There is, however, no disputing Montez’s claim to have been one of the leading beauties of the age, and in 1846, while touring Germany, she was asked to pose for a portrait to be hung in the fabled Gallery of Beauties maintained by Ludwig, King of Bavaria. Ludwig promptly fell in love with her and installed her as his mistress, eventually falling so fully for her charms that she became de facto ruler of his kingdom, introducing a large number of mostly liberal reforms. It was by now 1848, a year of revolution in Europe, and Lola’s numerous enemies took advantage of the tense political climate to hound her from Bavaria. She returned to the stage, hiring a troupe of dancers and touring with them extensively throughout the world. She created a sensation in California at the time of the Gold Rush, and spent nearly four years in Australia, where she burnished her already considerable fame by taking a horse-whip to the editor of a newspaper that had dared to criticise her act.
In her late thirties, Montez returned to the United States, where, as her beauty faded, she turned to religion. She died, still a month shy of her fortieth birthday, in New York, of pneumonia.
Tom Sayers (1826-1865)
Bare knuckle prize-fighter who fought for the first international boxing championship
They called him ‘The Little Wonder’, and it was a title that he certainly earned.
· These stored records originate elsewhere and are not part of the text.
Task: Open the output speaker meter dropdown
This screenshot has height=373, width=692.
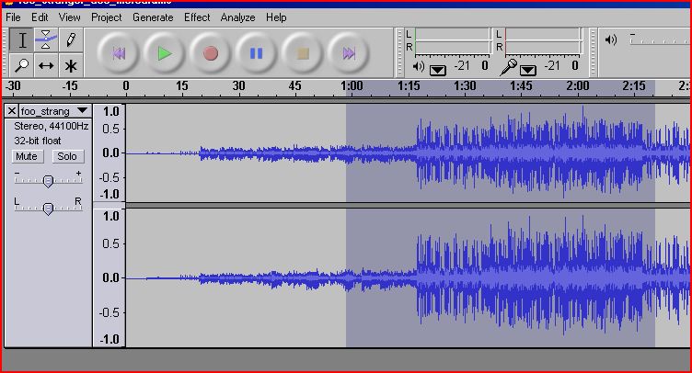Action: coord(437,69)
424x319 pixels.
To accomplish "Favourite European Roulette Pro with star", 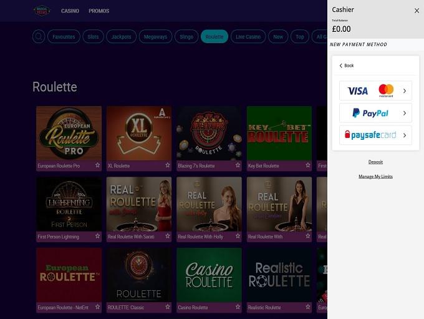I will [x=98, y=165].
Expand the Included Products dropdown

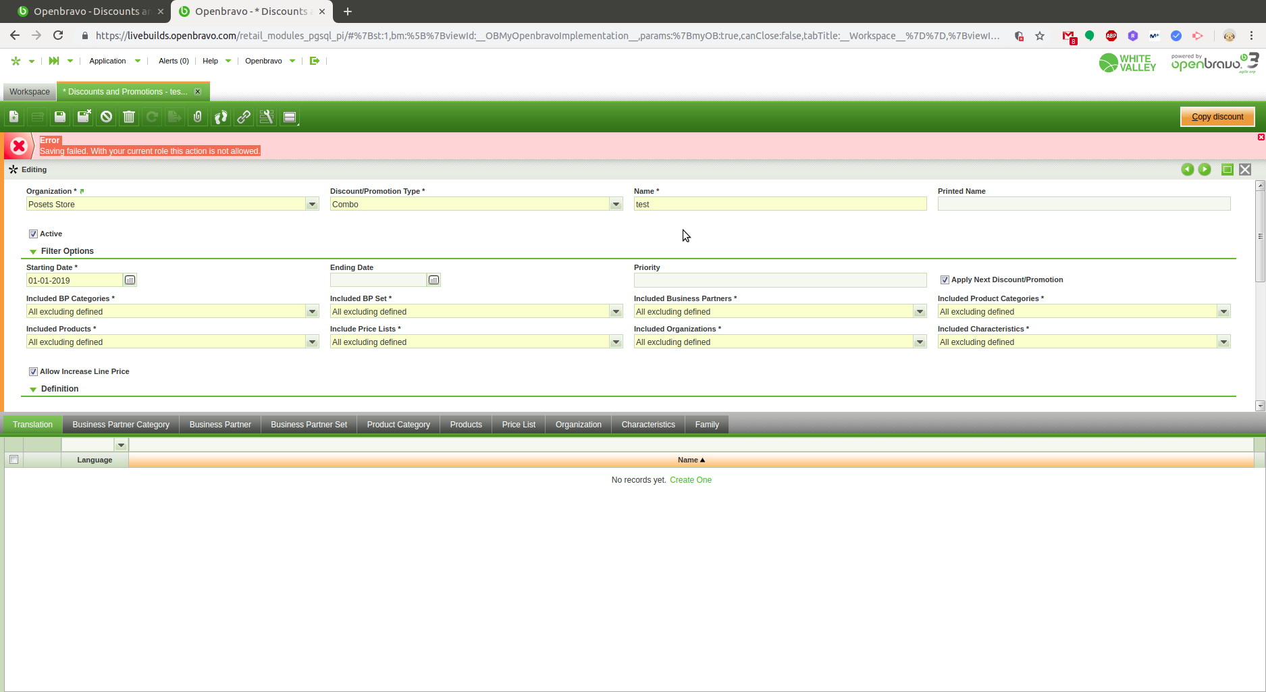(312, 342)
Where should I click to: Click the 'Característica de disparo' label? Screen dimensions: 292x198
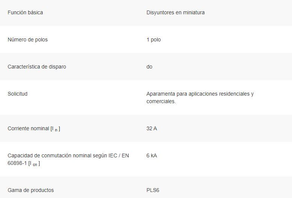tap(37, 67)
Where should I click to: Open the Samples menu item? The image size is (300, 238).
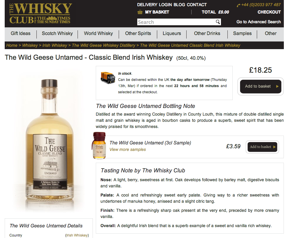242,34
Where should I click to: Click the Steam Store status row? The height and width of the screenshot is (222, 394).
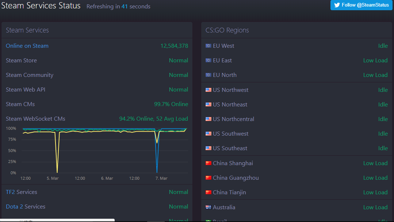pyautogui.click(x=97, y=61)
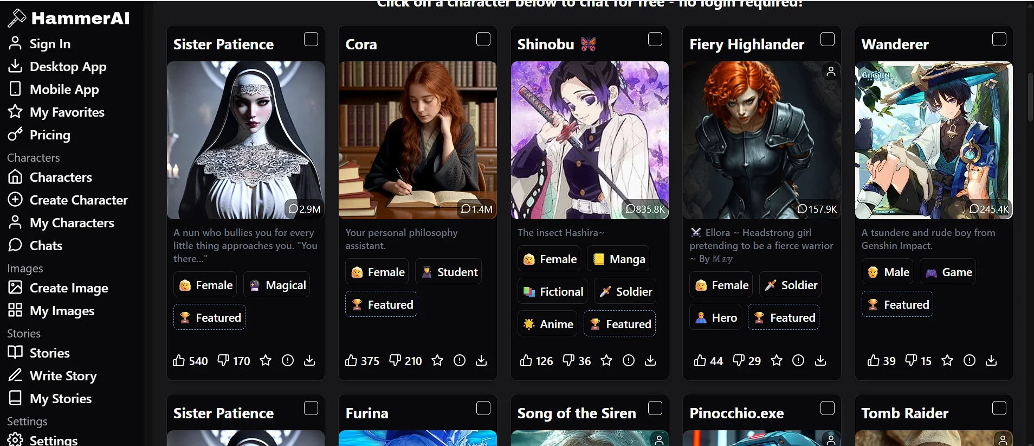Click thumbs down on Wanderer card
The image size is (1034, 446).
click(911, 360)
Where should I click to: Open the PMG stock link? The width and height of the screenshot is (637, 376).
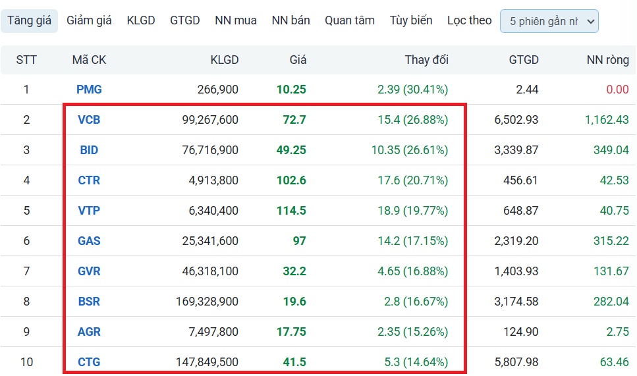[89, 90]
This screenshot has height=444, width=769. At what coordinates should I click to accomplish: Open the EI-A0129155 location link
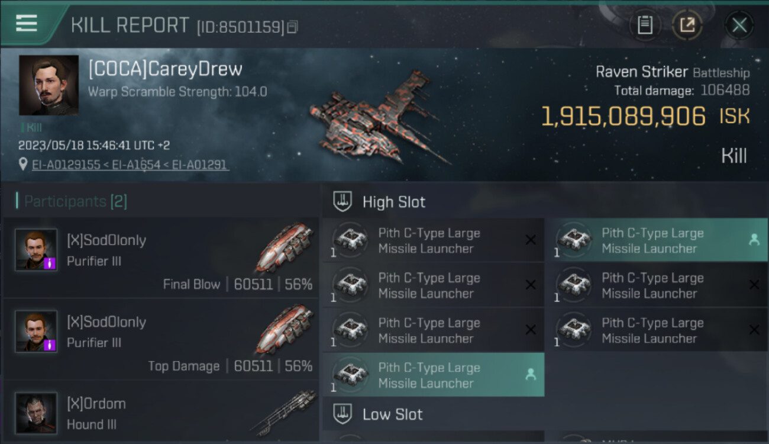[66, 165]
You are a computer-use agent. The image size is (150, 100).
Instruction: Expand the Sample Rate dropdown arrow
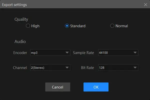[x=135, y=53]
Tom Sayers, who stood only 5 feet 8 inches and weighed under 11 stone, was perhaps the last great bare knuckle boxing champion of England, holding the title from 1858 to 1860 and battling the American champion, John C. Heenan, for the championship of the world, the first time such an honour had been formally contested.
Born in Brighton, Sayers left school at 13, still illiterate, and became an apprentice bricklayer. He spent most of his 11-year career fighting men considerably bigger than himself, yet lost only one bout. Bricklaying built up his fists and The Little Wonder was renowned for his exceptionally sharp knuckles, a major advantage in the days before gloves became compulsory. Sayers’s first victory, on a muddy Wandsworth Common, was over an Irish navvy who stood 6’3”. The Little Wonder, fighting in bare feet, stayed with his opponent for two hours and 20 minutes until the mud clinging to the latter’s boots at last began to slow him down. He later defeated William Perry, ‘The Tipton Slasher’, to win the English heavyweight championship. Sayers’s match with Heenan, lasting well over two hours, was ruled a draw, though the American was left in a critical condition and spent two days recovering in a darkened room. Sayers’s backers then persuaded him to retire.
The champion’s private life was unhappy; his wife was unfaithful to him, bearing at least four children by a lover, and Sayers drank heavily to drown his sorrows after his retirement, ending his life a virtual alcoholic. Aristocratic patrons raised £3,000 for the champion and he lived on that small fortune until his death, from tuberculosis, at the age of only 39.